Identification of T cell and B cell repertoires from whole blood RNA sequencing in multiple sclerosis and neuromyelitis optica

Cody N. Heiser^1,2, Lukasz S. Wylezinski^1,3, Cheryl L. Sesler¹, Guzel I. Shaginurova¹, Elena V. Grigorenko¹, Franklin R. Cockerill, III^1,4, Michael K. Racke⁵, and Charles F. Spurlock, III^1,3,6
1 Decode Health, Nashville, TN, USA
² Department of Cell and Developmental Biology, Vanderbilt University School of Medicine, Nashville, TN 37203
³ Department of Medicine, Vanderbilt University School of Medicine, Nashville, TN 37203
⁴ Department of Medicine, Rush University Medical Center, Chicago, IL 60612
⁵ Quest Diagnostics, Secaucus, NJ, USA
⁶ Wagner School of Public Health, New York University, New York, NY 10012

Introduction. Multiple sclerosis (MS) and neuromyelitis optica (NMO) are autoimmune demyelinating diseases with similar clinical presentation. While MS is largely believed to be driven by T cell activation, B cells play a prominent role in NMO pathogenesis. Differential diagnosis of NMO is often based on the presence of aquaporin-4 (AQP4) antibodies and detected in nearly two-thirds of patients. Understanding the composition of T cell receptors (TCR) and B cell receptors (BCR) in MS and NMO may inform strategies to monitor disease activity and devise efficient development of targeted immunotherapies.

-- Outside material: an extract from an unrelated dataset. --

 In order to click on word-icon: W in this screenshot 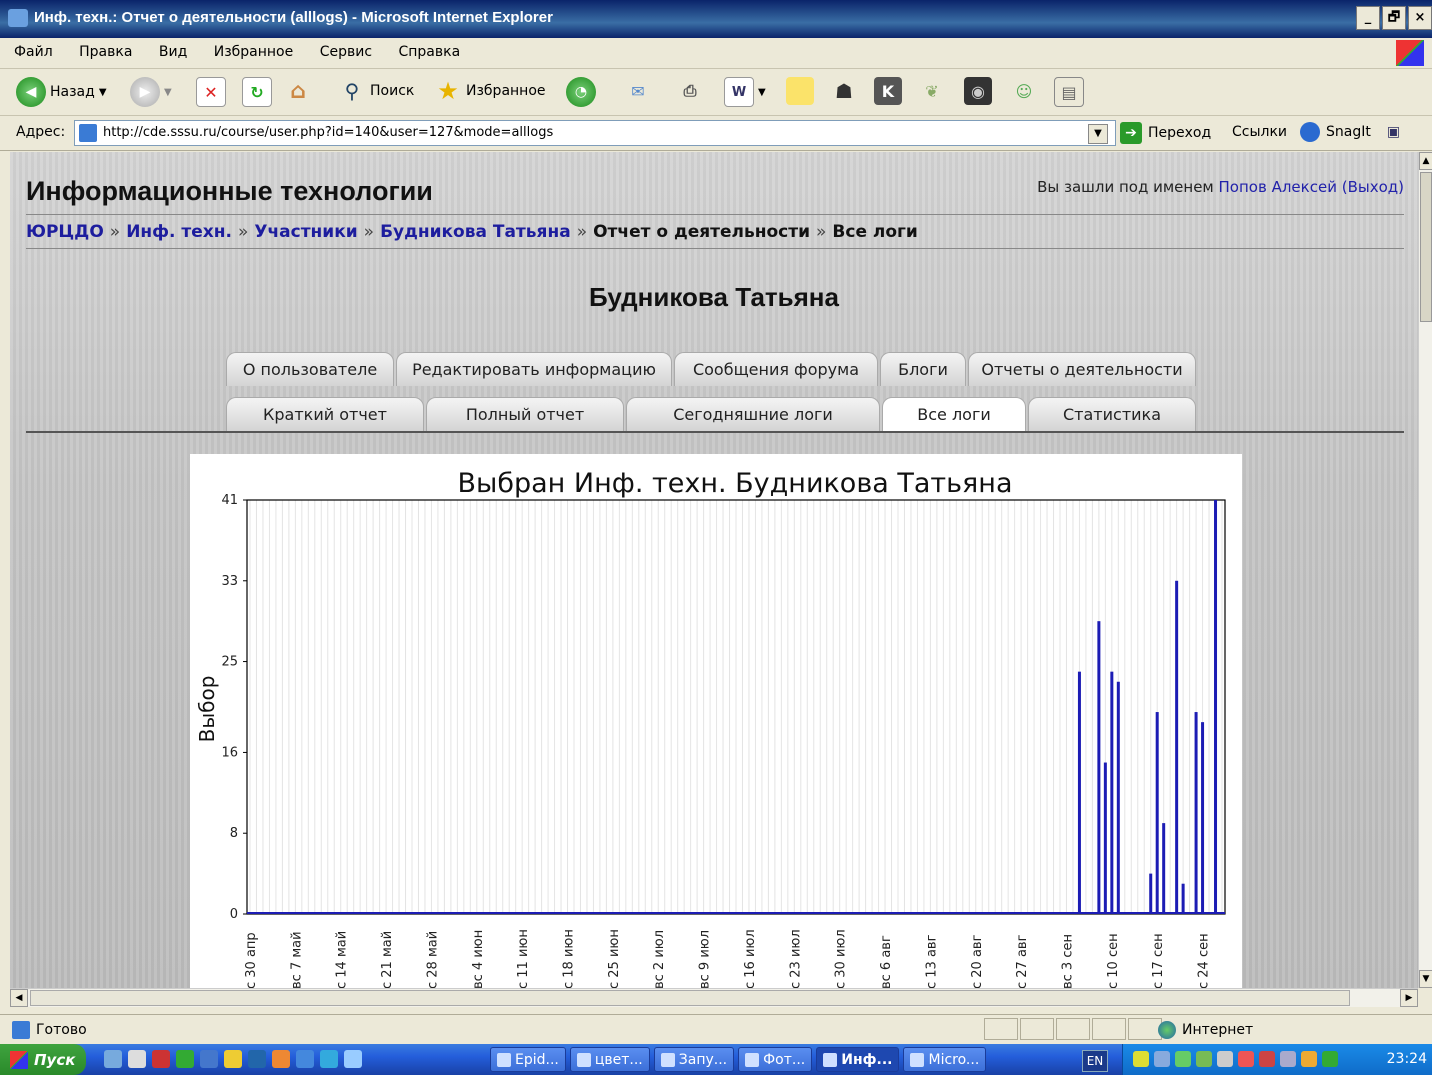, I will do `click(739, 92)`.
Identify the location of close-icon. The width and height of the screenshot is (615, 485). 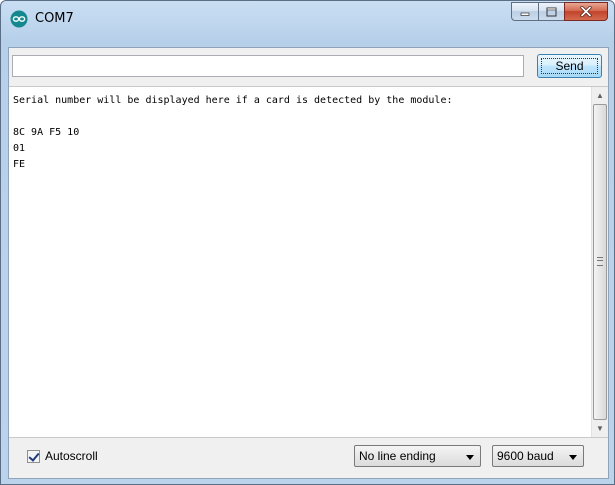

Objectives/Aims. This study aimed to characterize TCR and BCR repertoires for treatment naïve relapsing-remitting MS (RRMS) and NMO patients.

Methods. Peripheral whole blood was collected into PAXgene Blood RNA tubes from treatment naïve RRMS (n=105), NMO (AQP4+=39; AQP4–=14) patients, and healthy individuals (HC; n=69). Total RNA sequencing (RNA-seq) was utilized to examine coding and non-coding RNA expression profiles. Enrichment of somatic V(D)J recombination was assembled from annotated variable and joining chains identified in RNA-seq transcripts and compared between RRMS, NMO, and HC individuals.

Results. Overall diversity of the immune cell repertoire was evaluated across both disease cohorts as well as HC. Diversity was significantly reduced in NMO compared to RRMS patients, largely driven by AQP4+ NMO samples. Interestingly, a few BCR profiles were shared across more than half of both MS and NMO patients while no TCR profiles exhibited this same signature. Significantly enriched unique T and B cell V(D)J combinations were identified between RRMS and NMO patient cohorts. Within each disease cohort, subgroups derived from immune repertoires emerged. These subgroups include enrichment of both novel and previously identified disease-associated variable and joining chains in TCRs and BCRs.

Conclusion. Our findings support the hypothesis that shared and unique immune repertoires exist in RRMS and NMO patients. Detecting and tracking these differentially enriched immune cell receptor profiles in subgroups of RRMS and NMO patients could inform our understanding of disease initiation and future strategies that support diagnosis, subtyping, monitoring, therapeutic selection, and development of novel antigen-specific therapies.